Görev: Aşağıdaki verilerde "agent" kelimesini içeren bütün satırları topla.

[Bir koleksiyondan saklanan öğeler]

::::::::::

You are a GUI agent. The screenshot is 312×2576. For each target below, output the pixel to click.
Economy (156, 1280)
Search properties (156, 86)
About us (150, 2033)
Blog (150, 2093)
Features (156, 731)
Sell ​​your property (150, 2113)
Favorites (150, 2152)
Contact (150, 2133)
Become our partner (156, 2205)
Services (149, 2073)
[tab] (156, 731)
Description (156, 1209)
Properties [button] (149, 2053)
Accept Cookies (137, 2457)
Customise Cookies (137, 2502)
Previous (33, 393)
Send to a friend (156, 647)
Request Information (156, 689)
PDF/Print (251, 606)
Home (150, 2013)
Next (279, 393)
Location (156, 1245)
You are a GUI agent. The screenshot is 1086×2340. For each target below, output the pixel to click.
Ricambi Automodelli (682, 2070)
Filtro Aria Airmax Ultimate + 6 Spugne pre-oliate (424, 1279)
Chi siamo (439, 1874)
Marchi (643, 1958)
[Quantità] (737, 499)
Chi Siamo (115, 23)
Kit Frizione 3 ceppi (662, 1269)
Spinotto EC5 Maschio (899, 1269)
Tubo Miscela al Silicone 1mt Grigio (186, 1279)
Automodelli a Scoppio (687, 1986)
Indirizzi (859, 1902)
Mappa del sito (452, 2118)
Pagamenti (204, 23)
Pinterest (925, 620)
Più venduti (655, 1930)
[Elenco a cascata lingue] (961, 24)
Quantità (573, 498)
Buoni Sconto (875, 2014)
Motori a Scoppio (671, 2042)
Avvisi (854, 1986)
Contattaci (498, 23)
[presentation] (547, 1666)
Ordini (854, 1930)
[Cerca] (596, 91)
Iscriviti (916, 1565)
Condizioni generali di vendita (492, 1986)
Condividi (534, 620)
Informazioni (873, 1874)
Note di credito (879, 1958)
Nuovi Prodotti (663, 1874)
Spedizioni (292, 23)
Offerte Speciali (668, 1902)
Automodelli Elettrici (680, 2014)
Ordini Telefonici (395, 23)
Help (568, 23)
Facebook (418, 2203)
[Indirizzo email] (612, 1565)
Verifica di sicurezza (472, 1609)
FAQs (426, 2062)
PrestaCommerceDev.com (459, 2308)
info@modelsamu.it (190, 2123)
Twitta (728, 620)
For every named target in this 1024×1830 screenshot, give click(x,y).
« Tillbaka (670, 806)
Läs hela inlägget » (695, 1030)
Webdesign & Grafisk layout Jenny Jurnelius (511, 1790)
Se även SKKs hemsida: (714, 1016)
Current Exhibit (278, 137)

::::::::::

Çözüm:
You are a GUI agent. The screenshot is 312×2576. For each target below, output the pixel to click.
You are a GUI agent. The screenshot is 1086×2340. For each target below, output the pixel to click.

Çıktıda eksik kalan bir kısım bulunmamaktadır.